Comme d’habitude chez cet éditeur, le jeu présente une certaine originalité matérielle dès sa mise en place, où l’on assemble le plateau de contrôle (au centre duquel sont posés cinq marqueurs Quartier) avec six hexagones Quartier (tirés au hasard parmi les dix de la boîte), disposés en pyramide. Chacun de ces hexagones est divisé en trois quartiers, et leurs limites forment un total de 27 lignes intérieures sur chacune desquelles on place un jeton Objet sur une face au hasard (Pelle ou Butin). Quatre meeples Statue sont réparties au centre de la ville. Trois des quinze cartes Haut Fait sont dévoilées. Il ne reste plus alors qu’à prendre les treize passages secrets de sa couleur (verts ou roses), à déterminer le premier joueur au hasard et à permettre au second de rapprocher le marqueur Quartier de son côté du plateau de contrôle.

L’espace de jeu est ainsi surchargé, et on comprend la recommandation à partir de douze ans pour saisir les quelques subtilités liées à cette quantité de matériel, bien que le jeu s’avère très simple, à peine moins que Little Town.

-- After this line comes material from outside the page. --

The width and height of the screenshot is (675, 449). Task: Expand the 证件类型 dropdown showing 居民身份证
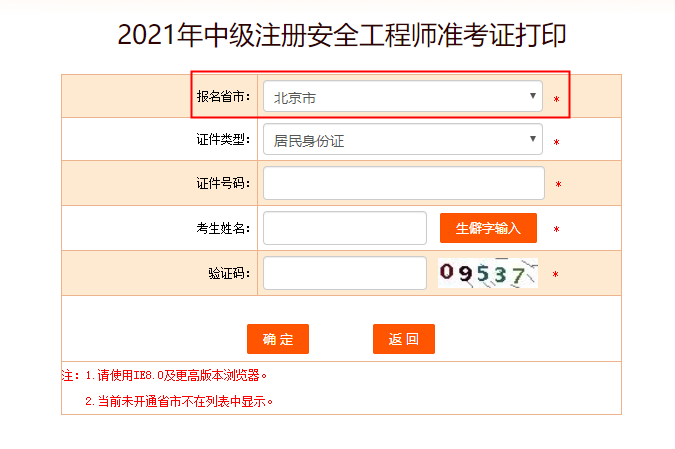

À son tour, on place ainsi un passage secret sur n’importe quel chemin du plateau encore recouvert par un objet, que l’on récupère. Ce chemin séparait deux quartiers, sur lesquels on gagne ainsi en influence : les marqueurs Quartier de la même couleur sont rapprochés d’un cran du joueur ayant réalisé l’action sur le plateau de contrôle. Si le jeton récupéré représentait deux pelles croisées, on pourrait à nouveau rapprocher les marqueurs Quartier. S’il représentait une pelle dorée, on pourrait rapprocher n’importe quel marqueur Quartier. Quand les trois chemins connectés à une statue sont couverts par des passages secrets, le joueur ayant posé le troisième vole la statue. Et si à un moment de la partie on accomplissait l’un des Hauts Faits, on récupérerait la carte, empêchant l’adversaire de la gagner lui-même.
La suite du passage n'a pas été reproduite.